Running Experiments¶

Experiment Setup¶

1. Create an Experiment¶

Go to Experiments → New Experiment.

2. Configure Parameters¶

Parameter	Default	Description
Name	—	Descriptive name for the experiment
Rounds	100	Number of rounds per game
Horizon	Fixed	Fixed (known end) or Geometric (unknown end)
Stop probability	0.02	For geometric horizon: probability game ends each round
Replicates	10	Games per condition (for statistical power)

3. Set the Payoff Matrix¶

Default (standard PD):

	Opponent: C	Opponent: D
You: C	3, 3	0, 5
You: D	5, 0	1, 1

You can adjust all four values from the setup page.

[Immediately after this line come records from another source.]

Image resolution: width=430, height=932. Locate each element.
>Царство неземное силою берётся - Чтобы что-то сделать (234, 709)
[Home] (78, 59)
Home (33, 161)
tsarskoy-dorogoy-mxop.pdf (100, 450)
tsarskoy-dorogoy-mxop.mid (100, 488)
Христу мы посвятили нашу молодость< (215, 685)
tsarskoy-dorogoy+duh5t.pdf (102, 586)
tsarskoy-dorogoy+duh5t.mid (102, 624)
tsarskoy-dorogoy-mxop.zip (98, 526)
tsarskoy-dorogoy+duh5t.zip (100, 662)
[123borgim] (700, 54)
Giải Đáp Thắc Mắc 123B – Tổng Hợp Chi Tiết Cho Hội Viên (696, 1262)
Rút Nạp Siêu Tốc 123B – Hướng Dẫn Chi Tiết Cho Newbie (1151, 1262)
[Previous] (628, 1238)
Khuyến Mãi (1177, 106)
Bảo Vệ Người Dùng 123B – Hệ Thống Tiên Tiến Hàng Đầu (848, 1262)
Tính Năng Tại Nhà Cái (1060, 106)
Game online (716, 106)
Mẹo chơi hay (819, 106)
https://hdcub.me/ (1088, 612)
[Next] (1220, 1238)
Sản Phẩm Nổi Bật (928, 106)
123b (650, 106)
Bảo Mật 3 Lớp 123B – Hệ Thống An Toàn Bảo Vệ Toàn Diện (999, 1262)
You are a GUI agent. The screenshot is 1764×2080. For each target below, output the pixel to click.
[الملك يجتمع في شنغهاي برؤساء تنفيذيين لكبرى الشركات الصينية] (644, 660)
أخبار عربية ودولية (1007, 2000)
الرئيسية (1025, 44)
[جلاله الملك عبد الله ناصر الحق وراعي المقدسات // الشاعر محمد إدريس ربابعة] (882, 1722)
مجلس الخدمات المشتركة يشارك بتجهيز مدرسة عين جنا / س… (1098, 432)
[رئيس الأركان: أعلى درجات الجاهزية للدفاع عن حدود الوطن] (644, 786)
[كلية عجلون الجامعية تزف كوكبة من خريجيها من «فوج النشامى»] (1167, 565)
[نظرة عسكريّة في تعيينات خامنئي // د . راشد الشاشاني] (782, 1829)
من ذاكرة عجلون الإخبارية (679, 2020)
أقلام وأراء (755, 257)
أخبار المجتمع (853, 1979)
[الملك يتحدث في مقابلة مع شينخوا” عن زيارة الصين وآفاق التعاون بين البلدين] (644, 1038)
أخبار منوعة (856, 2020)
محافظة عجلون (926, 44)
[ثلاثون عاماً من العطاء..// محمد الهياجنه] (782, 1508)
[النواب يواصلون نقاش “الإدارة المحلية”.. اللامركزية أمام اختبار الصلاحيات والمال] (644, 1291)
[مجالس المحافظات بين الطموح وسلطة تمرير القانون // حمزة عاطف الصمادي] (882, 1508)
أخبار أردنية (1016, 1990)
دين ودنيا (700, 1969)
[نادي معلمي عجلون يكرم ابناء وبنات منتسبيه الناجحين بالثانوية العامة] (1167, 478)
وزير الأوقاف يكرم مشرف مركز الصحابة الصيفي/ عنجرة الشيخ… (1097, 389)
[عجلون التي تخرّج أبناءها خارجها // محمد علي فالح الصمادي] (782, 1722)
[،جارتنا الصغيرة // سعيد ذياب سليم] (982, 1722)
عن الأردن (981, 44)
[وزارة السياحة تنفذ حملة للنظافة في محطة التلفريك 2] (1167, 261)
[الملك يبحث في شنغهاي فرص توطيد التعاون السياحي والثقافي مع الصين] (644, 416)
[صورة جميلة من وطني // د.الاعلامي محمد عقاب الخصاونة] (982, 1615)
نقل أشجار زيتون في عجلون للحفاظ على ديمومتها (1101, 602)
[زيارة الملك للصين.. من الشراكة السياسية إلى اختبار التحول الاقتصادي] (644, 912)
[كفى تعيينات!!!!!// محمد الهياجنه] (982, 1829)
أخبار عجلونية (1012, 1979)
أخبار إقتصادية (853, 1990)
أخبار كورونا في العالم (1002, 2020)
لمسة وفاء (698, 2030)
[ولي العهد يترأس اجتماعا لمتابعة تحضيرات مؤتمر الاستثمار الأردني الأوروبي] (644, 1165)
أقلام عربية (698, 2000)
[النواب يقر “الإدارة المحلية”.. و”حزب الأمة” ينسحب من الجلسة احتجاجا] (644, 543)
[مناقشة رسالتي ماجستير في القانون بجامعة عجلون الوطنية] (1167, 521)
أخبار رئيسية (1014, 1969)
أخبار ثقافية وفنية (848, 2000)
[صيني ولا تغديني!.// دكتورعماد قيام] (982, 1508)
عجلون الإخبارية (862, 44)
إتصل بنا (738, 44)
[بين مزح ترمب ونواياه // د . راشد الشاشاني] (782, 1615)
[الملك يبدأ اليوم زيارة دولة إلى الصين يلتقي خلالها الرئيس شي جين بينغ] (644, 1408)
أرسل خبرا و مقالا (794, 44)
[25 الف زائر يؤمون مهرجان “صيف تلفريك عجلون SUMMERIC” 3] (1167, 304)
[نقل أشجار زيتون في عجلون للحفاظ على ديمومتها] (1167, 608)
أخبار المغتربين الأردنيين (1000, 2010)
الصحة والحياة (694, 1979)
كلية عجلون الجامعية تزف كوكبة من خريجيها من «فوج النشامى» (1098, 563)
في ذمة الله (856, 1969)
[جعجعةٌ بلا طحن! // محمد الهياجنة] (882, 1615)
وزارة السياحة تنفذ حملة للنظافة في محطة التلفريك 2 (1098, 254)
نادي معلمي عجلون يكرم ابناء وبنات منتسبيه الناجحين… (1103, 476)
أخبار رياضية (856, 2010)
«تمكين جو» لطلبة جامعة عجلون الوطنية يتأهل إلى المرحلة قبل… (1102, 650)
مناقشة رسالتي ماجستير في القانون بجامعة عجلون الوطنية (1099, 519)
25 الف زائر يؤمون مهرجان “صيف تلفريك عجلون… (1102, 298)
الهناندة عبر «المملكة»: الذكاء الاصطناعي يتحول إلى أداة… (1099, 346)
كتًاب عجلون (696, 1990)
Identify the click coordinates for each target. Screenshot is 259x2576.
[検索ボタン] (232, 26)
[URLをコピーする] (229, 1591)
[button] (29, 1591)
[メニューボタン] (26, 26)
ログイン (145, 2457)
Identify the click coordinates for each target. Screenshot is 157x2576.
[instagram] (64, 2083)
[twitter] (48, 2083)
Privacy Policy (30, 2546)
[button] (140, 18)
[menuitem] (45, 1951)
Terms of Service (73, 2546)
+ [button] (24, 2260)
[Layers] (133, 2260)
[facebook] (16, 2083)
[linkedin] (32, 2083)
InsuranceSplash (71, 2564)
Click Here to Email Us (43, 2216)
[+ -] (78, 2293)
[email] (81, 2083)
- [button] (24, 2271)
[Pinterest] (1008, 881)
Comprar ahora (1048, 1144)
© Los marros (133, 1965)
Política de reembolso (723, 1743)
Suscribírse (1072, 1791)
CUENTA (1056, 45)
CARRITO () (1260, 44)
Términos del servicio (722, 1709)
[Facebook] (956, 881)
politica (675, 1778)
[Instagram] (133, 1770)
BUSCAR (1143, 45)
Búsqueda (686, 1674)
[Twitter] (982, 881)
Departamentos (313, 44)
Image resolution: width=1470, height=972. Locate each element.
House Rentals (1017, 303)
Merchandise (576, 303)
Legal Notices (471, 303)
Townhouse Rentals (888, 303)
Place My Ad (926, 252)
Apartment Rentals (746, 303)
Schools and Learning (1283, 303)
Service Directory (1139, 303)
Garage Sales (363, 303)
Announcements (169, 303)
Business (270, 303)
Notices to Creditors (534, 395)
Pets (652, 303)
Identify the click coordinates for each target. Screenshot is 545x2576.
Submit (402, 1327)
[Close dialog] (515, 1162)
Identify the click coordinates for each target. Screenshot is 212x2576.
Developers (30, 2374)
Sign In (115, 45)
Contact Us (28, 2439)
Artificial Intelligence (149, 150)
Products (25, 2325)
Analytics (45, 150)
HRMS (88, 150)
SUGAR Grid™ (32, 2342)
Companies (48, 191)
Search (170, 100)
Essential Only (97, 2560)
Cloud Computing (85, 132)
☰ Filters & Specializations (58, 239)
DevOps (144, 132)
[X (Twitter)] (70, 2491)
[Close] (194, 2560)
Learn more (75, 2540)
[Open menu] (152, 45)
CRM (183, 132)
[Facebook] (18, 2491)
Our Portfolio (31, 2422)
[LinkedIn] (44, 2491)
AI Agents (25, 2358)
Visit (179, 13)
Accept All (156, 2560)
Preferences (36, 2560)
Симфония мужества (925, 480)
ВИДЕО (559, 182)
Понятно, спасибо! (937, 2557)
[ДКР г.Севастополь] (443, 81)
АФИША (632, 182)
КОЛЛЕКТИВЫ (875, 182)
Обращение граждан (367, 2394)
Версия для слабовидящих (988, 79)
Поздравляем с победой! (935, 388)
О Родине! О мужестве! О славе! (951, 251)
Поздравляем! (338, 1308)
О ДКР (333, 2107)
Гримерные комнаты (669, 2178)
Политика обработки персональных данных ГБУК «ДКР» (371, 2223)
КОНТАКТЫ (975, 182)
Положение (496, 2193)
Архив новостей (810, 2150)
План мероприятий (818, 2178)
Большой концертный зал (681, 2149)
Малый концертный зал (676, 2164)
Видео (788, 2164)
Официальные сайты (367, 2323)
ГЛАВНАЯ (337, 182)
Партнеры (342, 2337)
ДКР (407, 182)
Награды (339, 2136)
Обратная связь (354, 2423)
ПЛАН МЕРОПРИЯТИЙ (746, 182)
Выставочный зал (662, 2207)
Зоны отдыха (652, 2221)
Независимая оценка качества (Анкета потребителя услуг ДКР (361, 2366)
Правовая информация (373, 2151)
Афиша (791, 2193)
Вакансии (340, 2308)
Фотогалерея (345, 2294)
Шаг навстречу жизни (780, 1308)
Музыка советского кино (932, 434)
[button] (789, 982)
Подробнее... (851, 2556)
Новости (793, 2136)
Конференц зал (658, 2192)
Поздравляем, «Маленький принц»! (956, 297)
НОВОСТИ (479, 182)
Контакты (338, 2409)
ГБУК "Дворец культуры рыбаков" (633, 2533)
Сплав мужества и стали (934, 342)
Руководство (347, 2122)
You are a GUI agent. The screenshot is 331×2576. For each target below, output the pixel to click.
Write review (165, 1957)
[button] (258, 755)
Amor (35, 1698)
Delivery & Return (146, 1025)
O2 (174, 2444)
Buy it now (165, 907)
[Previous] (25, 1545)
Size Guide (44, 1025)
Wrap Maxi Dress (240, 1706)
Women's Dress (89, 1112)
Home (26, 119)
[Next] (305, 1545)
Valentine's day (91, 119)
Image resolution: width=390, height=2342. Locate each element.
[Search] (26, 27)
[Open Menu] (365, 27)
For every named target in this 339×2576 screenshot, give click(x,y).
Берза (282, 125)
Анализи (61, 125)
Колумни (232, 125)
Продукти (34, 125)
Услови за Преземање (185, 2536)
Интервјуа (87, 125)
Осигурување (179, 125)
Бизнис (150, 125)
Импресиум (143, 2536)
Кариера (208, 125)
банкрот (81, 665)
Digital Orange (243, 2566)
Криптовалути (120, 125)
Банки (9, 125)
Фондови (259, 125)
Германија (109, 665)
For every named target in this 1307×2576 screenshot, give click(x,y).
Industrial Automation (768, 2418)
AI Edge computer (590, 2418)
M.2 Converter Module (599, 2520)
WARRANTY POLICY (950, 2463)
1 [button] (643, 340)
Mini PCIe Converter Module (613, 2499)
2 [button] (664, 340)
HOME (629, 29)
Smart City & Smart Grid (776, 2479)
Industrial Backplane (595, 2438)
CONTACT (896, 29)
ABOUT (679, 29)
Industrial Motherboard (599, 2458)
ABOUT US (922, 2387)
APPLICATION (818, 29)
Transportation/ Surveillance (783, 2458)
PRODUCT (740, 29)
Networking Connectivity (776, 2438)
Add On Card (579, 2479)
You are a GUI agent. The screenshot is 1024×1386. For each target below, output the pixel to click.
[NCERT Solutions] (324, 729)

4. Add Conditions (Drag & Drop)¶

The setup page has three panels:

Left: Agent roster (LLM agents + Policy agents)
Center: Condition builder with drop zones
Right: Parameters (configured above)

To add a condition:

Drag an agent from the left panel into the "Agent A" drop zone
Drag another agent into the "Agent B" drop zone
The condition name auto-generates (e.g., "Cooperative vs ALLD")
Click + Add Condition for more matchups

5. Save or Run¶

Save as Draft — saves the experiment without running
Run Experiment — saves and immediately executes all games

What Happens During a Run¶

Experiment status → "Running"
For each condition:
- For each replicate:
  - A Game object is created with a random seed
  - The game loop runs all rounds
  - Agent decisions are collected (mock or LLM)
  - Round results are bulk-saved to the database
  - Metrics are computed and stored on the Game
Experiment status → "Completed"

Note

Currently runs synchronously — the page waits until all games finish. For large experiments (100+ games), this can take a while with mock agents (~seconds) but will take minutes-hours with real LLMs.

Experiment Design Tips¶

Fontana Replication¶

To replicate the baseline finding ("LLMs cooperate more than humans"):

Create 5 LLM persona agents (already seeded)
Set 100 rounds, fixed horizon, 10 replicates
Add conditions: each LLM persona vs. Random(0.0), Random(0.25), Random(0.5), Random(0.75), Random(1.0)
That's 25 conditions × 10 replicates = 250 games

Pairwise Tournament¶

To compare all LLM personas against each other:

5 personas = 10 unique pairs (+ 5 self-play = 15 conditions)
10 replicates = 150 games

LLM vs. All Policies¶

To test how one LLM persona handles every classic strategy:

1 LLM × 6 policies = 6 conditions
10 replicates = 60 games

Viewing Results¶

After an experiment completes, the results page shows:

Summary Cards¶

Total games played
Average cooperation rate across all conditions
Best and worst performing matchups

Cooperation Over Time Chart¶

A Chart.js line plot showing sliding-window cooperation rate per round, averaged across replicates. One line per condition. This is the key visualization for the paper.

Condition Breakdown Table¶

Each condition with aggregated metrics:

Cooperation rates (A and B)
Mutual cooperation / defection rates
Average payoff per round

Click into a condition to see individual replicate results.

Game Detail¶

Click into any game to see the round-by-round table:

Round	Agent A	Agent B	Payoff A	Payoff B
1	C	C	3	3
2	C	D	0	5
3	D	D	1	1
...	...	...	...	...

Plus extended metrics: retaliation rate, forgiveness rate, exploitation rates, cooperation-over-time plots.